National mineral assessment tract SB03 (Skarn Cu)

Tract SB03
Geographic region Southern Basin and Range
Tract area 61,700sq km
Deposit type Skarn Cu
Deposit age Mesozoic - Tertiary

Deposit model

Model code 18b
Model type descriptive
Title Descriptive model of Cu skarn deposits
Authors Dennis P. Cox and Ted G. Theodore


Confidence Number of
90% 3
50% 30
10% 50
5% 60
1% 60

Estimators: Church, DCox, LCox, Diggles, Force, Titley


Explained by Leslie J. Cox
On the choice of deposit models
Copper skarns form where carbonate rocks are intruded by felsic plutons. The model considered here is the simple skarn model as exemplified by Oracle Ridge-Marble Peak.
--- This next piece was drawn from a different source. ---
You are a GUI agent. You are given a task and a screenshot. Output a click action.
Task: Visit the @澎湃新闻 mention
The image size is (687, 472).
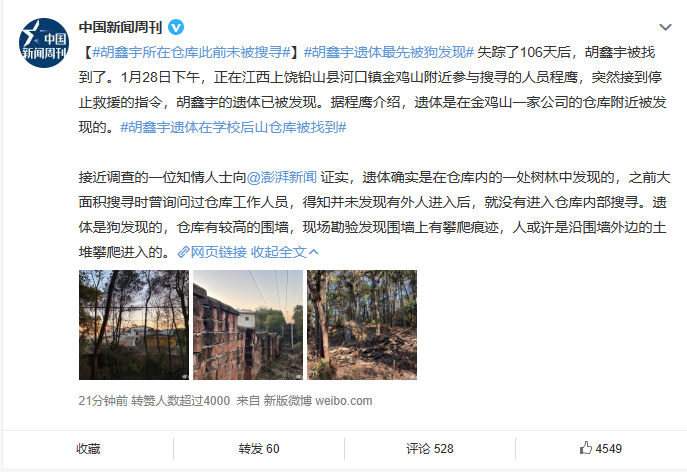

Many copper skarns in Arizona are closely related to large porphyry copper systems and are assigned to a different deposit model (porphyry Cu, skarn-related). Skarn deposits associated with intrusions with Cu grades lower than 0.2 percent were referred to this model (Jones and Menzie, 1986; Mark3 index 8).
On the delineation of permissive tracts
The permissive tract was delineated by modifying the tracts for porphyry Cu deposits, and including Late Cretaceous to early Tertiary muscovite-garnet-bearing peraluminous granite and associated pegmatite (unit TKgm, Reynolds, 1988). We then outlined areas within that modified tract that are known to contain limestone and other carbonate rocks. The tract also includes all pertinent known mineral districts.
Important examples of this type of deposit
Oracle Ridge (Marble Peak), in the Santa Catalina Mountains, is the most important copper skarn deposit in Arizona. Other deposits are in the Coyote district in the Baboquivari Mountains, the Johnson Camp district (the Mammoth, Burro, and Republic-Cyprus deposits) in the Little Dragoon Mountains, the Helvetia district (Elgin and Copper Chief deposits) of the northern Santa Rita Mountains and the Middle Pass district.
On the numerical estimates made
In the Middle Pass district alone, there are many small Cu skarn ore bodies, but few would individually make as much as a half million metric tons of ore. We would expect a similar distribution of deposits at depth, however, unexposed deposits of this type are very difficult to explore for. Some estimators felt that 90 percent of the Cu skarns in exposed rocks had been discovered, but at 500 m depth, only 10 percent have been discovered. We arrived at individual probabilities for districts that contain one or more skarn deposits as follows: Middle Pass (0.50), Empire, (0.10), the Turquoise area drilled by Newmont (0.90), the remainder of Turquoise, (0.33), Pima, Redington, Growler, and Apache Pass (0.01 each), and Papago (0.002). These individual probabilities sum to an expected value of about 2 undiscovered deposits in known districts which was used to constrain the lower limit for the 90th percentile estimate. Many more deposits were estimated to occur in the permissive tract at depths between 500 m and 1000 m. For the 90th, 50th, 10th, and 5th percentiles, the team estimated 3, 30, 50, and 60 or more deposits consistent with the grade and tonnage model of Jones and Menzie (1986).
Brant, A.A., 1966, Geophysics in the exploration for Arizona porphyry coppers, in Titley, S.R., and Hicks, C.L., eds., Geology of the porphyry copper deposits: Tucson, University of Arizona Press, p. 189-203.
Cox, D.P, and Theodore, T.G., 1986, Descriptive model of Cu skarn deposits, in Cox, D.P., and Singer, D.A., eds., Mineral deposit models: U.S. Geological Survey Bulletin 1693, p. 86.
Einaudi, M.T., Meinert, L.D., and Newberry, R.J., 1981, Skarn deposits, in Skinner, B.J., ed., Economic Geology Seventy-Fifth Anniversary Volume, 1905-1980: Lancaster, Pennsylvania, Economic Geology Publishing Company, p. 317-392.
Jones, G.M., and Menzie, W.D., 1986, Grade and tonnage model of Cu skarn deposits, in Cox, D.P., and Singer, D.A., eds., Mineral deposit models: U.S. Geological Survey Bulletin 1693, p. 86-89.
Reynolds, S.J., 1988, Geologic map of Arizona: Arizona Geological Survey Map 26, scale 1:1,000,000.
Titley, S.R., and Anthony, E.Y., 1989, Laramide mineral deposits in Arizona in Jenney, J.P., and Reynolds, S.J., eds., Geologic evolution of Arizona: Tucson, Arizona Geological Society Digest 17, p. 485-514.